Organizers of the Consumer Electronics Show reported the official, audit-verified attendance for the 2009 CES on Thursday and the results weren’t pretty.
Attendance was 113,085, down 20% from a year earlier because of the global recession, for the Jan. 8-11 show in Las Vegas. That’s the smallest attendance for the annual show since 2002, when 99,961 attended after the Sept. 11, 2001, terrorist attacks.
Despite the smaller attendance, CES is still the world’s largest annual tradeshow for consumer technology and the largest tradeshow of any kind in the U.S.
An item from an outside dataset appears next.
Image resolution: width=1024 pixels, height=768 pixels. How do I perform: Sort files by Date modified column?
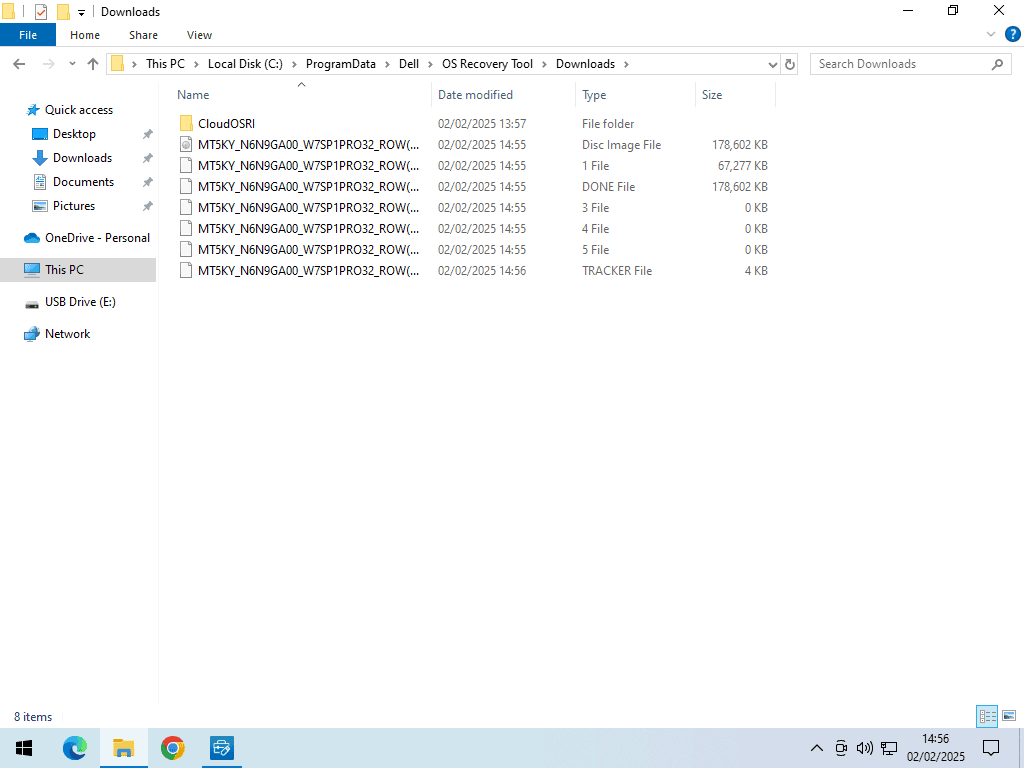pyautogui.click(x=475, y=95)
The number of exhibitors at the show dipped 10% to 2,700. The exhibit space was 8% smaller at 1.7 million net square feet.
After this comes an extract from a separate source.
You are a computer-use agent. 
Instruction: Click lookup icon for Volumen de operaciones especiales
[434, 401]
One area where the CES grew was in media attendance. The show’s organizer, the Consumer Electronics Association, says “more than 4,500” journalists were at the 2009 show. That’s up from the “4,000 plus” reported for the 2008 show.
The 2010 International CES is scheduled for Jan. 7-10 in Las Vegas.
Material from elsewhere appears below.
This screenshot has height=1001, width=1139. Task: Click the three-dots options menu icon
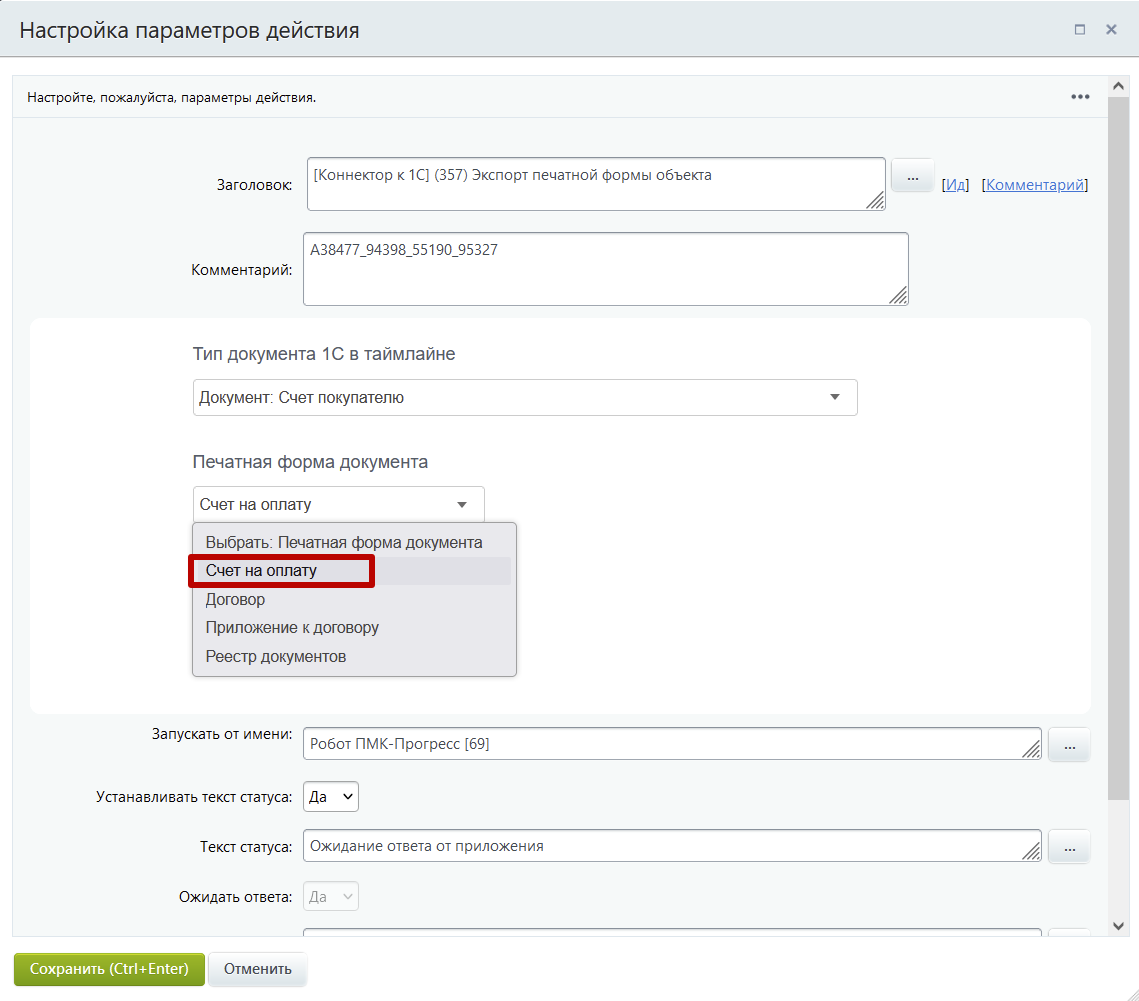pos(1080,97)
In previous years, CES had to compete for media attention with Macworld in San Francisco. Not so in 2010.
Faced with putting on its first Macworld without Apple’s participation, show organizer IDG delayed the tradeshow a month to Feb. 9-13. (It was originally scheduled for Jan. 4-8, overlapping with CES.)
Looking to put the hurt on Macworld, CES is planning a new pavilion devoted to Apple products at the 2010 show.
Announced shortly after this year’s show, the iLounge Pavilion was originally floored with 4,000 net square feet of exhibit space. When that sold out quickly, organizers increased the space to 18,000 square feet within a couple of weeks.
Just last week, the CEA announced that the iLounge Pavilion was expanding to 25,000 square feet. The iLounge Pavilion will feature accessories and applications for Apple’s iPod, iPhone and Macintosh computers.